§ Task instructions
Carry on the quoted passages about inner evolution and the ways of self-development, picking up right after their last sentence.

# start of Source

The Gospels speak mainly of a possible inner evolution called "re-birth". This is their central idea. ... The Gospels are from beginning to end all about this possible self-evolution. They are psychological documents. They are about the psychology of this possible inner development --that is, about what a man must think, feel, and do in order to reach a new level of understanding. ... Everyone has an outer side that has been developed by his contact with life and an inner side which remains vague, uncertain, undeveloped. ... For that reason the teaching of inner evolution must be so formed that it does not fall solely on the outer side of man. It must fall there first, but be capable of penetrating more deeply and awakening the man himself --the inner, unorganized man. A man evolves internally through his deeper reflection, not through his outer life-controlled side. He evolves through the spirit of his understanding and by inner consent to what he sees as truth. The psychological meanings of the relatively fragmentary teaching recorded in the Gospels refers to this deeper, inner side of everyone.
- Maurice Nicoll; The New Man
I found that the chief difficulty for most people was to realize that they had really heard 'new things': that is, things that they had never heard before. They kept translating what they heard into their habitual language. They had ceased to hope and believe there might be anything new.
- Ouspensky; In Search of the Miraculous
All existing and generally known ways can be divided into three categories:
1. The way of the fakir.
The way of the fakir is the way of struggle with the physical body, the way of work on the first room. This is a long, difficult, and uncertain way. The fakir strives to develop physical will, power over the body. ... The whole way of the fakir consists of various incredibly difficult physical exercises. ... If he does not fall ill and die before what may be called physical will is developed in him, then he attains the fourth room or the possibility of forming the fourth body. But his other functions --emotional, intellectual, and so forth --remain undeveloped. He has acquired will but he has nothing to which he can apply it, he cannot make use of it for gaining knowledge or for self-perfection. ...

# end of Source
# start of Data section

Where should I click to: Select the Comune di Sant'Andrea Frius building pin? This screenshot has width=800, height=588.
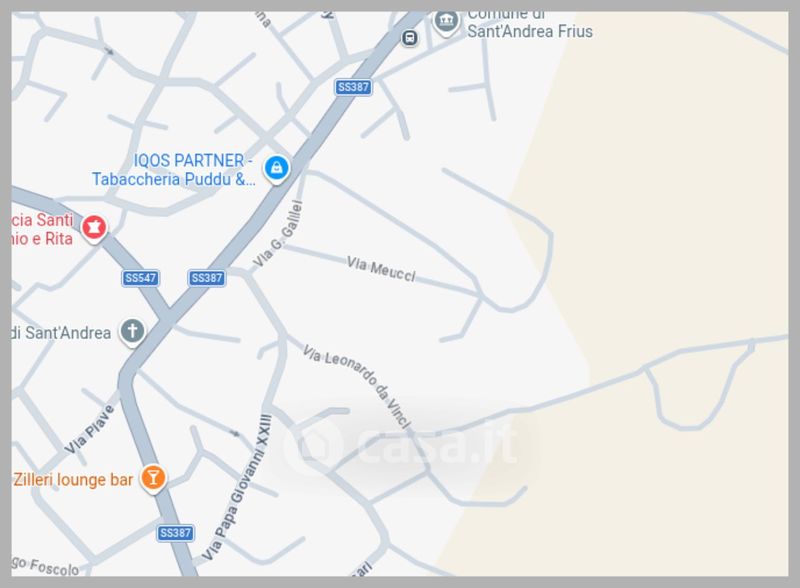[446, 22]
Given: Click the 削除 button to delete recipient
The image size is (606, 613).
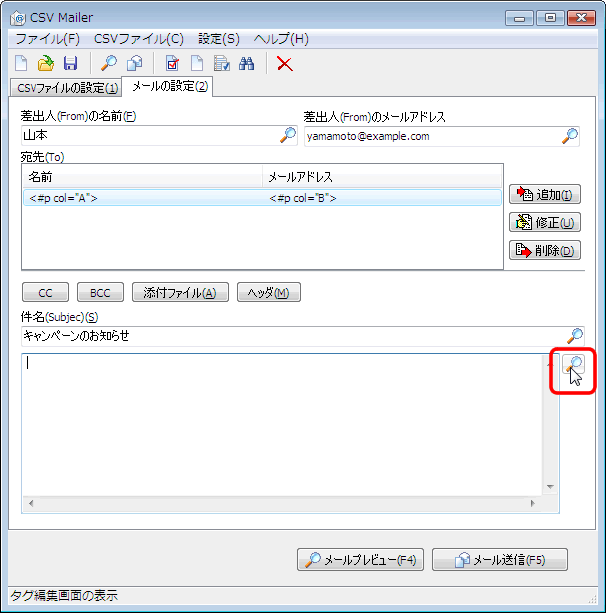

# end of Data section

§ Result for this task
The second way is the way of monk. This is the way of faith, the way of religious feeling, religious sacrifice. Only a man with very strong religious emotions and a very strong religious imagination can become a 'monk' in the true sense of the word. The way of the monk also is very long and hard. A monk spends years and tens of years struggling with himself, but all his work is concentrated on the second room, on the second body, that is, on feelings. Subjecting all his other emotions to one emotion, that is, to faith, he develops unity in himself, will over the emotions and in this way reaches the fourth room. But his physical body and his thinking capacities may remain undeveloped. In order to be able to make use of what he has attained, he must develop his body and his capacity to think. ...
The third way is the way of the yogi. This is the way of knowledge, the way of mind. The way of the yogi consists in working on the third room and in striving to enter the fourth room by means of knowledge. The yogi reaches the fourth room by developing his mind, but his body and emotions remain undeveloped and, like the fakir and the monk, he is unable to make use of the results of his attainment. He knows everything but can do nothing. ...
And the position would indeed be hopeless if the possibility of yet a fourth way did not exist. ...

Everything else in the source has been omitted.